Friday, May 27, 2016

Saag Panir




Reading Nabokov.  I have only the greatest memories of reading ‘Pnin’ in my twenties.  But this time I’m reading it aloud to my older one.  We have finally finished our slog through Crime and Punishment.  But I’m not sure how much longer we’ll continue.  It was long but there is never a boring page in that novel.  ‘Pnin’ is less gripping.  There are long academic sidebars that don’t seem to translate well, read aloud at the end of a long day.  I’m hopeful we’ll hit our stride.  If we don’t we’ll put Vladimir down and pull something else from the shelf.   I don’t think it will be “Lolita.”



We’ve a bottle of Indian curry in the fridge and a bottle of mango chutney by the same company.  Dinner was on my shoulders so I figured I’d work on some vaguely Indian tastes.  One thing I’d certainly order if we went to our local Pakistani place is Saag Panir: the spinach dish with cubes of curdled milk.  Normally I’d wing it, but what it is precisely that constitutes that taste beyond the spinach and the cheese was a mystery to me.

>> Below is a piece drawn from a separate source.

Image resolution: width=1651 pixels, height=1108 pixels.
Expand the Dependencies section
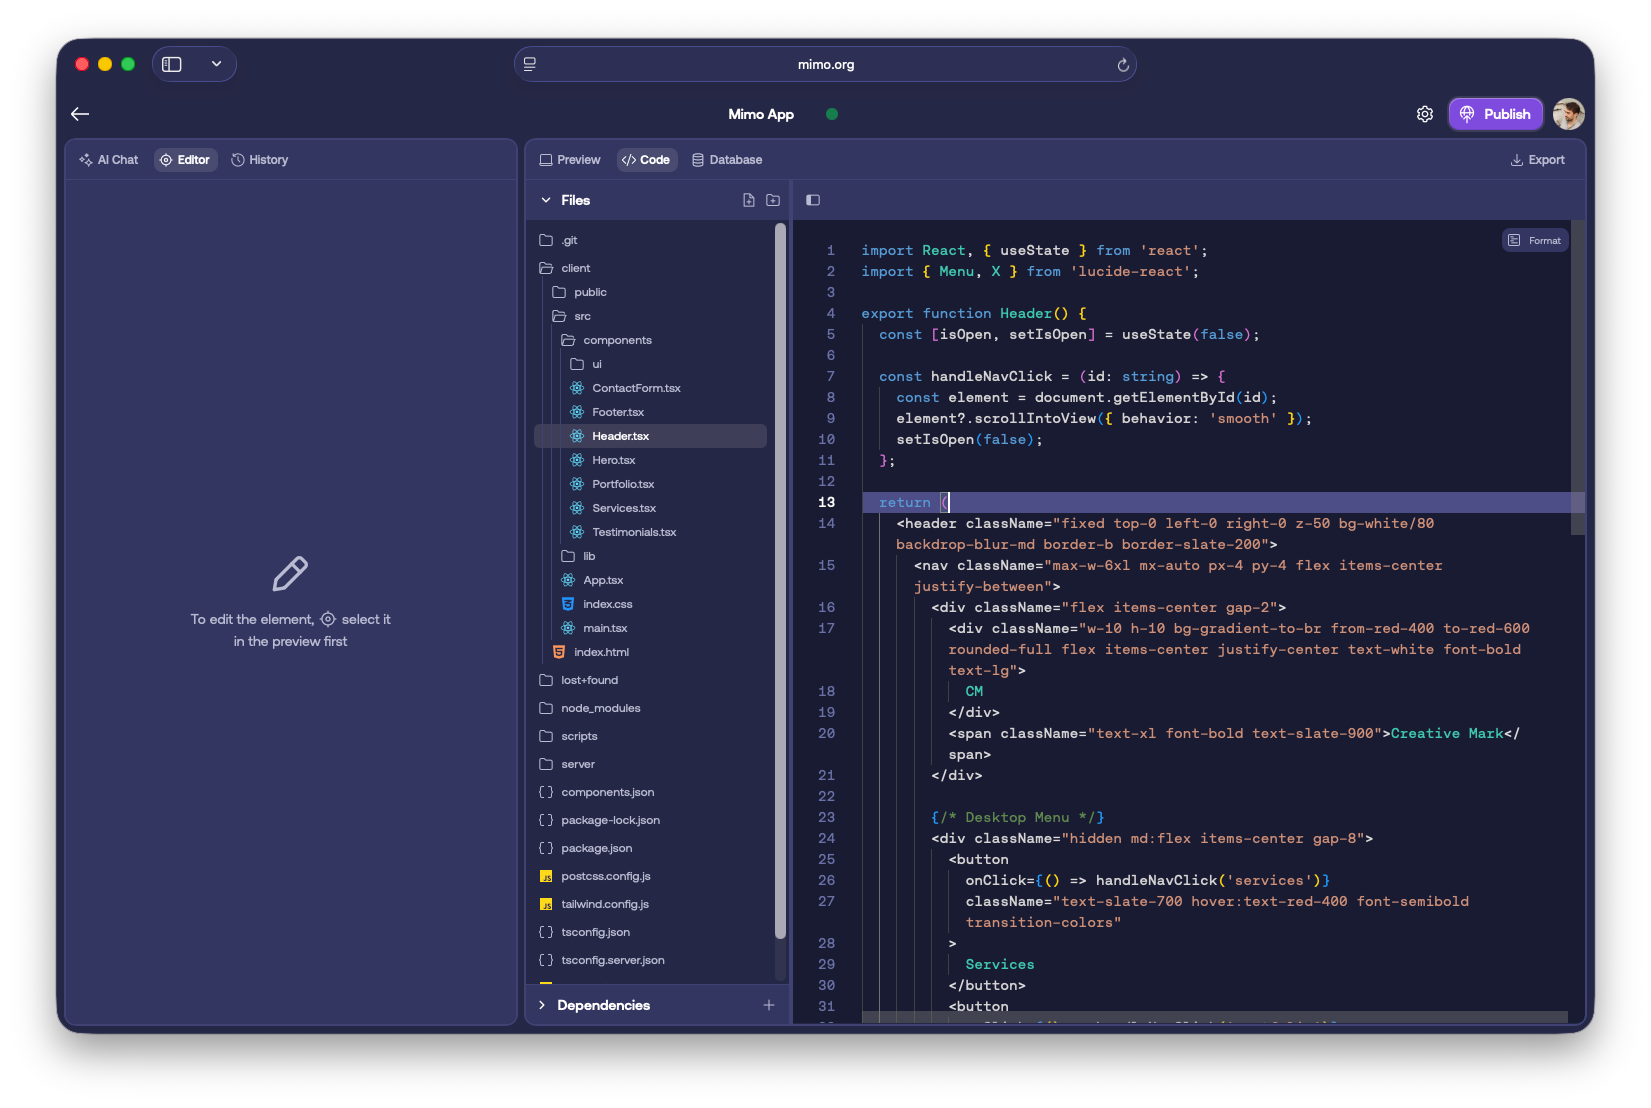pos(543,1005)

You need cumin seeds.  The market only had powder.   You need fennel and fenugreek.  Good luck getting them at the local market here.  I’m not going to make my own homemade curds.  But I imagine a block of feta will do.  I liked the first recipe I saw.  It made the fewest demands, and I stuck with it.






I sautéed my spinach and cumin powder and it all started to look rather “panir” like.  I added too much milk and I guess it should have been cream.  But the end result wasn’t bad.  I’m not sure my wife was convinced but both my daughters liked the cheese and for this American, living in Beijing, trying to capture the tastes of Delhi, I took that for a box tick.